Plutonium was named after Pluto, “god of the underworld,” Hades, or hell. It was created inside faulty reactors, concentrated, and machined by U.S. scientists into the most devastating and horrifying of all weapons. Photos of what the Manhattan Project’s plutonium bomb did to human beings at Nagasaki prove the point. There is radioactive blowback in the fact that the thousands of tons of plutonium created since 1945 are so dangerously hot and long-lived https://znetwork.org/zmagthat nobody knows how to handle it at all—except maybe to trivialize it.
Hoping perhaps to show that the bomb from hell can be transformed from a vengeful, self-destructive, nightmare demon, into a benign, peace-loving, fairy-tale prince, nuclear propagandists and their friends in Congress are establishing nuclear war theme parks—without the taint of mass destruction—at former bomb factories and nuclear weapons launch pads all across the country.
Tours are being offered at the “B Reactor,” on the Hanford Reservation in Washington State which in 2008 was declared a National Historic Landmark. Plutonium production reactors for the nuclear arsenal were sloppily operated there for decades, releasing large amounts of radioactive fallout and permanently tainting groundwater which threatens the Columbia River—cover it up, make it a destination.
- A National Wildlife Refuge has been established at Rocky Flats, Colorado, outside Denver, where the machining of plutonium for nuclear bomb cores has poisoned dozens of square miles.
- Near Fargo, North Dakota, the State Historical Society has acquired a deactivated Minuteman missile launch control center dubbed “Ronald Reagan Minuteman Missile Site,” and it opened to tourism.
- In South Dakota, a retired launch control center is now the Minuteman Missile National Historic Site and is run by the National Park Service.
- Outside Tucson, Arizona, you can tour the Titan Missile Museum which opened in 1986 and was designated a National Historic Landmark in 1994.
- At White Sulphur Springs, West Virginia, six hours from Washington, DC, the Greenbrier hideaway was built by the Eisenhower Administration as a nuclear war fallout shelter for 1,000 people. The bunker came with a generator, a 60-day supply of food, a hospital, kitchen, dining room, waste-disposal, and a dental operating room. Of course, a nuclear attack on Washington would have rendered evacuation impossible. Now deactivated and elegantly restored, the site is making money charging visitors for tours.
In 2011, then-Interior Secretary Ken Salazar recommended to Congress that a national historic park be established to honor the Manhattan Project—the secret program whose atom bombs killed 140,000 people at Hiroshima and 70,000 at Nagasaki. National Park Service Director Jonathan Jarvis said then in a press release, “Once a tightly guarded secret, the story of the atomic bomb’s creation needs to be shared with future generations.” Jarvis feigns ignorance of the vast literature concerning the development and use of nuclear weapons which is available and that demolishes the official government myth that the Bomb “ended the war” and “saved lives.”

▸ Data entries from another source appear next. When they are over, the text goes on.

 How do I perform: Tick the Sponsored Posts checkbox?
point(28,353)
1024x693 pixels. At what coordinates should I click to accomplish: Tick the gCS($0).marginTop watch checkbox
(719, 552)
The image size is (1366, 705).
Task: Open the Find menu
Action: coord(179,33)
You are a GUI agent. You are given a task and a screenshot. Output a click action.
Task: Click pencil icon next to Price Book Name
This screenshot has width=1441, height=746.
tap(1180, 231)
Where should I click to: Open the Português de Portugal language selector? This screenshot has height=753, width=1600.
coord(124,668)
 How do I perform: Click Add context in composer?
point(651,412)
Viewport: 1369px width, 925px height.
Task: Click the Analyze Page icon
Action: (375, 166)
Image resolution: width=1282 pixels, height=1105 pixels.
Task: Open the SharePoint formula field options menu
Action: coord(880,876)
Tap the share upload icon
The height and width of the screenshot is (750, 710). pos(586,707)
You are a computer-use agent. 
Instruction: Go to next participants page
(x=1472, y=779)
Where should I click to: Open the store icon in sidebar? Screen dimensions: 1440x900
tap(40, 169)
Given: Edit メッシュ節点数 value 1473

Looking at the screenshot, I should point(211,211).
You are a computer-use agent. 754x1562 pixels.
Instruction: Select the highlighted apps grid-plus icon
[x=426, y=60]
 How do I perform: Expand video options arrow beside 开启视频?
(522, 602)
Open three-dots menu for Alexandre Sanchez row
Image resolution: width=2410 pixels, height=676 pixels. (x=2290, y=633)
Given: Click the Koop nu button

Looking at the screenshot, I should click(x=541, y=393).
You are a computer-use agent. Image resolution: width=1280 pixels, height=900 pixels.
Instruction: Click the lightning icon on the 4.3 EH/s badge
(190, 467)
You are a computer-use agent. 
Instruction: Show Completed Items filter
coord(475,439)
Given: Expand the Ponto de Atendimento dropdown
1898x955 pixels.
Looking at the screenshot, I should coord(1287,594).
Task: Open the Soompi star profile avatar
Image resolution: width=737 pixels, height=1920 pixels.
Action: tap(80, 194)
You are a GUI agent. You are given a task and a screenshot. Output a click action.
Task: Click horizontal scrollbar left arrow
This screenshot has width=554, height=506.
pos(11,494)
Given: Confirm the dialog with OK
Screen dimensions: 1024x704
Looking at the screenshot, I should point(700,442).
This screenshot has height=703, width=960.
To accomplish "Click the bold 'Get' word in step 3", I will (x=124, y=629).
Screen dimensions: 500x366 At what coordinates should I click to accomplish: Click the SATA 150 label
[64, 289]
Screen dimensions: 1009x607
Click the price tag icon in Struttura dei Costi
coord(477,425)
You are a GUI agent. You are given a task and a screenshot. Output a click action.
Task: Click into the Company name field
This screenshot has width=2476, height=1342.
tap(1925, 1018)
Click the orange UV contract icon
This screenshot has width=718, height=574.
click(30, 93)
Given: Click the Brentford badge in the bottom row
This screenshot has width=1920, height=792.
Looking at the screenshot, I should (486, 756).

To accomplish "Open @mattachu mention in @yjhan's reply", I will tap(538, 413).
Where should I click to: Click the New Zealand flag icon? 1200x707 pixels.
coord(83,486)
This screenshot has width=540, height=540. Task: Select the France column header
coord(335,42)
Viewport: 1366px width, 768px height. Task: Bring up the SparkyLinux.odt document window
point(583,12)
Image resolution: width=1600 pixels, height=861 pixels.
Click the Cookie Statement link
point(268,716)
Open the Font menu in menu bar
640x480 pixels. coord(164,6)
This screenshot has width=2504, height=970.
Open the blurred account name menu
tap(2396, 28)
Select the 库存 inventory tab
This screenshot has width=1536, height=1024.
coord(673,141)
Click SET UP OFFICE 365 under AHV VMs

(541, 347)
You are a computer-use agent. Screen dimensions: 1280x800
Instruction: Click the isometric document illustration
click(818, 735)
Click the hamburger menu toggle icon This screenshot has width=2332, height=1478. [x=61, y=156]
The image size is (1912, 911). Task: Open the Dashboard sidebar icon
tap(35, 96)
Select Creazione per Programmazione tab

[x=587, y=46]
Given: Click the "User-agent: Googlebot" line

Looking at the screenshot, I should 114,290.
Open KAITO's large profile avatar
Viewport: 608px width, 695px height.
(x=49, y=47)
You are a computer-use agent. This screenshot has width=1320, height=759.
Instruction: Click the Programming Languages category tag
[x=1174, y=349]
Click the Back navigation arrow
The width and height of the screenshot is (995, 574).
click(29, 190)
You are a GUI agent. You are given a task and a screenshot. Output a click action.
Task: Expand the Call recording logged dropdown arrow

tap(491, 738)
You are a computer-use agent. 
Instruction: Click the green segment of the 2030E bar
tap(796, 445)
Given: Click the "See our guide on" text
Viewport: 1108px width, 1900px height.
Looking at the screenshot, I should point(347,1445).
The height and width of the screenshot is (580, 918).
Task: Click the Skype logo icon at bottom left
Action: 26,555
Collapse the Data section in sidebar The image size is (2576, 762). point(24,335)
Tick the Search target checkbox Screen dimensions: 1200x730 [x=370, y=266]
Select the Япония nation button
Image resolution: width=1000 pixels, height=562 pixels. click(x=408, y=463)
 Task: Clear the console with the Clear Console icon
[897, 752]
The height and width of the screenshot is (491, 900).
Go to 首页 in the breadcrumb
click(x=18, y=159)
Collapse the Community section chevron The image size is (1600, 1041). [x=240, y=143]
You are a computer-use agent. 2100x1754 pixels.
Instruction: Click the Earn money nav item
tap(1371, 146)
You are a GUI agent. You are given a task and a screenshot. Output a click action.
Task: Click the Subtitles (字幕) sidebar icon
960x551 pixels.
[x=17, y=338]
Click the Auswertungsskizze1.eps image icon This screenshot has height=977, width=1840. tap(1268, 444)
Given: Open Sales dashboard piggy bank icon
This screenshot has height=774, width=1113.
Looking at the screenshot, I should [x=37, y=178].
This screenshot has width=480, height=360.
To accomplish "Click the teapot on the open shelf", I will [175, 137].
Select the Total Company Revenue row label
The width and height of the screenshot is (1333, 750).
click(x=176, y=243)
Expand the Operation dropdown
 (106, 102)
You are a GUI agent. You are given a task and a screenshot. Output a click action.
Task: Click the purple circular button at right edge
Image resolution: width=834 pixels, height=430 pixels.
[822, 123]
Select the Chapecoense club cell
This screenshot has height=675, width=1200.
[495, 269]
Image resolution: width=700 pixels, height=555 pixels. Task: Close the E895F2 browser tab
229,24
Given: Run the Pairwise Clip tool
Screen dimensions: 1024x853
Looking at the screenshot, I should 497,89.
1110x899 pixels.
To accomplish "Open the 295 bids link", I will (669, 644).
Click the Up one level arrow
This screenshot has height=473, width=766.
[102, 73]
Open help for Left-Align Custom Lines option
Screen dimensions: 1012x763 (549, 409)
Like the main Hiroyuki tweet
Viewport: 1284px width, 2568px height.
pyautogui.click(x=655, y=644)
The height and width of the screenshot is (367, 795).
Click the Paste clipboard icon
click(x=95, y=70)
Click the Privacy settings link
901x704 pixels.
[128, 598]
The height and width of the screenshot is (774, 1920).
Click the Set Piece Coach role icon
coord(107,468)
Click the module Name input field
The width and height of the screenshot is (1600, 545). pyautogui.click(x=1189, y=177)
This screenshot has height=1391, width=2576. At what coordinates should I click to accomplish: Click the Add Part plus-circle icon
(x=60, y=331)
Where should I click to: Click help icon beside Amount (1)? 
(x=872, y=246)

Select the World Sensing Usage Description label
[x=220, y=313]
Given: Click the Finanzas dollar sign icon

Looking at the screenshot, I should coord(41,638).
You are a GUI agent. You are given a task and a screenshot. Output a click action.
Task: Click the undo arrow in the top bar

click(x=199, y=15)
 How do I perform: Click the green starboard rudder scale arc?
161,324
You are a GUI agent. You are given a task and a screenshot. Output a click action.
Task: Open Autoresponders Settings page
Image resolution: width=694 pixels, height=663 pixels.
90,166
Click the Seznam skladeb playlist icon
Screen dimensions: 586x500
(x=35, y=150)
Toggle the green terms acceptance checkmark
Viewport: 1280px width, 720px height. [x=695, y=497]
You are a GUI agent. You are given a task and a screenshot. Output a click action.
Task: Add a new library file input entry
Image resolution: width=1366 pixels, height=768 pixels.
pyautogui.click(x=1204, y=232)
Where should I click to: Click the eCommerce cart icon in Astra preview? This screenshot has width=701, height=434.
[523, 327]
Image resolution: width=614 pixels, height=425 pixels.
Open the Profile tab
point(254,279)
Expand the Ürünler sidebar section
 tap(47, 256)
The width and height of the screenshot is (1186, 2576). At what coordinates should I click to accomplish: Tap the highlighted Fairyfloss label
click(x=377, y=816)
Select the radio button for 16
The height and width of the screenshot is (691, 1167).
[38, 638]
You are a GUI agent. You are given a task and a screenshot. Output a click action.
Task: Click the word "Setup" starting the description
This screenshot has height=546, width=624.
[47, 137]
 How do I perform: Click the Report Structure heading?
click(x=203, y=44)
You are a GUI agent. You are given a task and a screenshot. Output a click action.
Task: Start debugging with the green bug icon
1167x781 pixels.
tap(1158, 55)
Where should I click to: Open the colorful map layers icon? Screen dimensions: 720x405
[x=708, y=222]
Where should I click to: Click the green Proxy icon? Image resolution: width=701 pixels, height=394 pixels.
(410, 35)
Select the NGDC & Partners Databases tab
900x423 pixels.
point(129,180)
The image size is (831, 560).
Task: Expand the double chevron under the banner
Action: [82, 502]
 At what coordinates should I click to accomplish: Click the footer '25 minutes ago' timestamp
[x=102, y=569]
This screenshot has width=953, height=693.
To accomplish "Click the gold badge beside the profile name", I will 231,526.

These nuclear war theme parks are part of a deliberate attempt to trivialize nuclear weapons and to dumb down popular understanding of their environmental and human health legacy. After employing hellish mythology to manufacture real massacres so vast that governments might quake, it wasn’t too big a leap for the same scientists to follow Hiroshima and Nagasaki with 16,000 human radiation experiments on U.S. citizens, 100 atmospheric bomb tests, deliberate mass venting of radiation, intentional “test-to-failure” reactor meltdowns, and ocean sinkings of tons of radioactive waste and entire navy propulsion reactors. Enormous radiation releases by commercial reactors and nuclear waste sites—at Windscale, Chelyabinsk, Tomsk, Three Mile Island, Chernobyl and Fukushima, etc.—have resulted directly from the nuclear weapons program unveiled in a show of butchery, and later peddled like laundry soap as a “peaceful atom” that would bring “electricity too cheap to meter.”
Last month, thanks largely to Senators from nuclear weapons states—Tennessee and New Mexico—a Manhattan Project National Historical Park was officially authorized. Oddly, three proposed sites for this “park” are secret sections of the Oak Ridge National Lab in Tennessee, off limits to the public.
In view of the fact that the Manhattan Project’s atomic bombings of Japanese cities were unnecessary and known in advance not to be necessary, the United States should be making formal apologies to the victims and their survivors, and offering reparations rather than glorifying the planning, preparation, and commission of mass destruction.